IK6 Activates CREB and Its Targets FOS and Cyclin B1 in CD34⁺ Human CB Cells (A) IK6-stimulated gene expression in subsets of CD34⁺ cells from 3- to 4-week LTCs (mean ± SEM ratio of normalized transcript levels; seven experiments). (B) Representative flow cytometric profile of intracellular FOS protein levels (solid lines) in CD34⁺ cells derived from IK6- and control-transduced cells in 3-week LTCs. Dotted lines indicate staining in the absence of anti-FOS antibody. (C) Percentage differences in phosphoprotein levels (MFIs) in different subsets of CD34⁺ cells generated from IK6- and control-transduced cells cotransplanted into NSG mice (mean ± SEM, four mice).
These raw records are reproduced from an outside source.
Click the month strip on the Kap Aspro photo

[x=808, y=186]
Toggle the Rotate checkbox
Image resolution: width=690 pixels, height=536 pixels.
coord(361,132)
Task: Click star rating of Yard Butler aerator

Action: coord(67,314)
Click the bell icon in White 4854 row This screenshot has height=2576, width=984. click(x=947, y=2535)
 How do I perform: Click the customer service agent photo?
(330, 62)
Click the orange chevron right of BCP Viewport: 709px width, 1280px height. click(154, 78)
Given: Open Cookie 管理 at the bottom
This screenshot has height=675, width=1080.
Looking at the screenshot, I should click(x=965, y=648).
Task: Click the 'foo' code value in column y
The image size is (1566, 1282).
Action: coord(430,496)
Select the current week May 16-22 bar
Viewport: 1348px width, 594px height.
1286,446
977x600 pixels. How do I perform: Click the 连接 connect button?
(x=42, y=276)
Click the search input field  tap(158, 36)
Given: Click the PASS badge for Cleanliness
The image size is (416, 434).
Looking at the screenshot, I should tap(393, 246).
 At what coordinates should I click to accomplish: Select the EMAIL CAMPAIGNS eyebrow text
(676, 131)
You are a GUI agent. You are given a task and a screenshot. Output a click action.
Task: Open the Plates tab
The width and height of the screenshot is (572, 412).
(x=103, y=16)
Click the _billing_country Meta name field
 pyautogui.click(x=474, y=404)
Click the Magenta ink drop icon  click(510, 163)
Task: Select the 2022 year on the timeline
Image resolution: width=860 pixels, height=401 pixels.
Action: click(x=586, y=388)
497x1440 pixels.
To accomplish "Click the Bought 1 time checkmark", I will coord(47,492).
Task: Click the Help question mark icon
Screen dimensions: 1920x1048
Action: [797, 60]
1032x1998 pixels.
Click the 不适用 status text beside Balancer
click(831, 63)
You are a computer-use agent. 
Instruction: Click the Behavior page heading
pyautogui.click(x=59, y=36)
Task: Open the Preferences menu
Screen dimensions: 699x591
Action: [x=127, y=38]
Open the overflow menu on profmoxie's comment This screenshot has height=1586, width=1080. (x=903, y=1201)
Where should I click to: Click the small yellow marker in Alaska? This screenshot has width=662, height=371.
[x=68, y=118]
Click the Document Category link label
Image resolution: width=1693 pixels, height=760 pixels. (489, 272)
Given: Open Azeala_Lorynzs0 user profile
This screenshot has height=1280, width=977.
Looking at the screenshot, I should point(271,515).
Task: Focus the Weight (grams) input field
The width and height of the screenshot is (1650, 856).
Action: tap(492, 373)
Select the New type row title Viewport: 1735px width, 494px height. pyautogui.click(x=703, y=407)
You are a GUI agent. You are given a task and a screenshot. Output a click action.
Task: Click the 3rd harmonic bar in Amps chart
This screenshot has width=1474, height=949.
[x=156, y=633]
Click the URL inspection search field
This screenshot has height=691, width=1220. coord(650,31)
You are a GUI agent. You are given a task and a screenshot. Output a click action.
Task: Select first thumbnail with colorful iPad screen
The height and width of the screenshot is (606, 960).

Phospho-ERK was not detected. (D) FOS protein levels in progeny of IK6- and control-transduced cells cotransplanted into NSG mice 10 weeks previously (mean ± SEM, four mice). (E) Representative flow cytometric plots of lymphoid progenitor (CD34⁺CD38⁺CD10⁺) cells from NSG mice cotransplanted 10 weeks previously with IK6- and control-transduced cells and then stained for intracellular Cyclin B1 protein. (F) Percent Cyclin B1⁺ human cells in NSG mice cotransplanted with IK6- and control-transduced cells 10 weeks previously (mean ± SEM; four mice). MFI, median fluorescent intensity; ^∗p < 0.05.

Figure 7

IK6 Activates a B-Lineage Transcriptional Program Prematurely in Human CD34⁺CD38⁻ Cells (A) Normalized transcript levels in subsets of human cells generated from IK6- versus control-transduced cells in four cotransplanted NSG mice (mean ± SEM). (B) Differential enrichment of genes bearing specific transcription factor binding sites in a comparison of gene expression data from the CD34⁺CD38⁻ progeny of IK6- and control-transduced cells sorted from transplanted mice. “Up” indicates a positive enrichment. “Down” indicates a negative enrichment. “Mixed” indicates enrichment including both up- and downregulated genes. (C) Unsupervised clustering and heatmap of human CREB target genes (500 genes showing strongest CREB binding in a chromatin immunoprecipitation sequencing study of human cells; Zhang et al., 2005) showing relative expression (Z score) in CD34⁺CD38⁻ cells. (D) Unsupervised clustering and heatmap of 127 genes whose expression is ≥2-fold higher in normal human CD34⁺CD38⁺CD10⁺ B cell progenitors as compared to normal human CD34⁺CD38⁻ CB cells (Hystad et al., 2007) showing their relative expression (Z score) in CD34⁺CD38⁻ cells. ^∗p < 0.05.